Written problem
Pick out every row below that contains the word "Rispondi", and copy each of those rows in full.

**** Supplied data

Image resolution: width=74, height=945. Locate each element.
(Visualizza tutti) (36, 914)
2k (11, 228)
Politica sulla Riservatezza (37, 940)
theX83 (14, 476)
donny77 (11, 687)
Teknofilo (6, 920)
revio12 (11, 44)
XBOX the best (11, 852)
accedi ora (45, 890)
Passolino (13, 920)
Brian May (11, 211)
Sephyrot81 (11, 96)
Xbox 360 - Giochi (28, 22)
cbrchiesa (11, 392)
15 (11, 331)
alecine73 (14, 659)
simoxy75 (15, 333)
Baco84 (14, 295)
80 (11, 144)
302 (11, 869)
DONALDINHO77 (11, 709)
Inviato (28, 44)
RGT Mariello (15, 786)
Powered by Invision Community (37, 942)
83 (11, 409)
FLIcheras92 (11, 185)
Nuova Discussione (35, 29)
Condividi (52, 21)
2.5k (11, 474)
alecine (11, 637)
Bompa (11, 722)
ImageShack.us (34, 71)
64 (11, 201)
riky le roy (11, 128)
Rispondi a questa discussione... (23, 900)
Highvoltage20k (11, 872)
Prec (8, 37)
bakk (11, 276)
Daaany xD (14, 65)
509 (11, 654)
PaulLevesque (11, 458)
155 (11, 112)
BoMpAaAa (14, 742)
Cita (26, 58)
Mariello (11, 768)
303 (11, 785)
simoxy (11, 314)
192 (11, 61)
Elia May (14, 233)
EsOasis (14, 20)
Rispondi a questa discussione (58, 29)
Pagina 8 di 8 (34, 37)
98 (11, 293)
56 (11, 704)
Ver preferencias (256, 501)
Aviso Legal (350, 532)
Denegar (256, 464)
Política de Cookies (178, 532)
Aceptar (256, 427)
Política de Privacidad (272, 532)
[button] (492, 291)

********
**** Supplied data

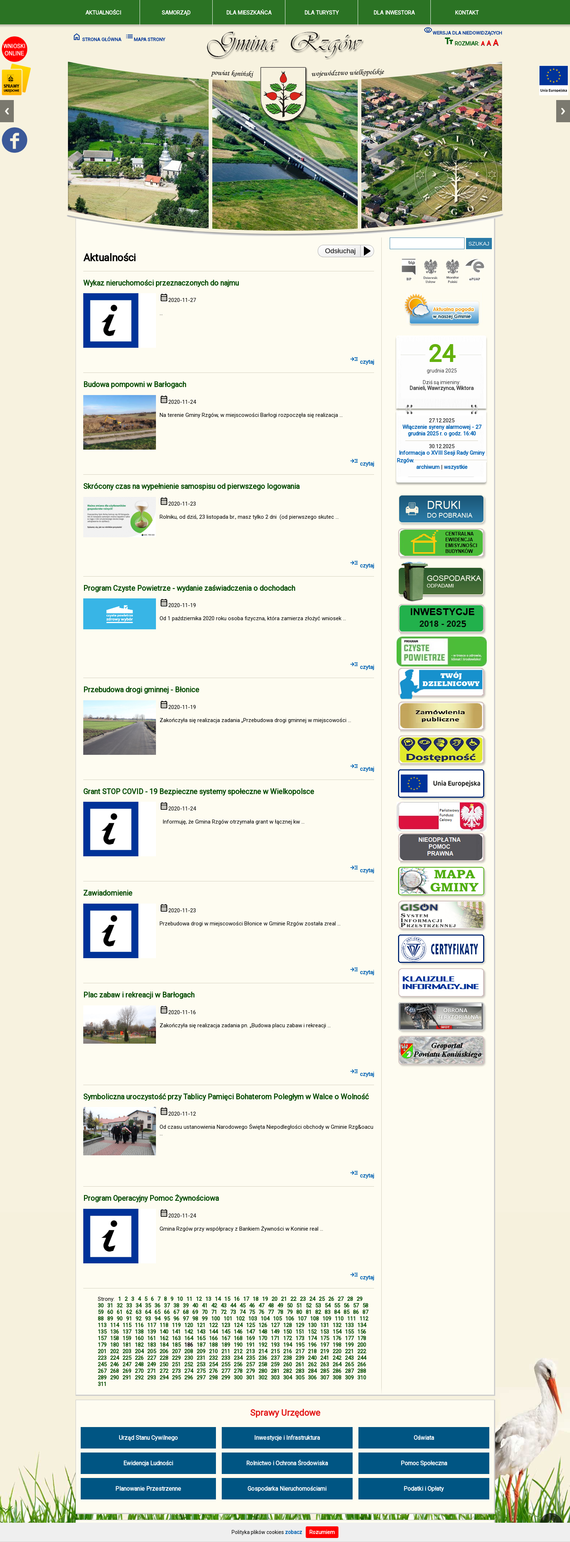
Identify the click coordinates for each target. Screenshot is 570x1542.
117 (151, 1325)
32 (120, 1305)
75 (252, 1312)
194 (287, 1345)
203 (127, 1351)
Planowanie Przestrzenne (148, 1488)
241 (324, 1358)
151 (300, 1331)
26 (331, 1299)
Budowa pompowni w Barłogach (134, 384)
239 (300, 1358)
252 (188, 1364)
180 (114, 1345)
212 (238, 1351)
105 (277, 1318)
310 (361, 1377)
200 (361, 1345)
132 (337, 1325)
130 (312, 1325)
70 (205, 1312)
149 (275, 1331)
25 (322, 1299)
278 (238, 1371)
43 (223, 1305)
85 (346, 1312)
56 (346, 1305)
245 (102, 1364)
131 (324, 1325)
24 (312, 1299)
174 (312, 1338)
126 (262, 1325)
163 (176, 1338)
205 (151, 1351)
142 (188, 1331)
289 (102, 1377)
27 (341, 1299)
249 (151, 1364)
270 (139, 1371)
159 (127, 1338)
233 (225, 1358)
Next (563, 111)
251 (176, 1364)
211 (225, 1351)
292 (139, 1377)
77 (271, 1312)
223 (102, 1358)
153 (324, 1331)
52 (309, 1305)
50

********

Solution to this exercise
Rispondi a questa discussione... (23, 900)
Rispondi a questa discussione (58, 29)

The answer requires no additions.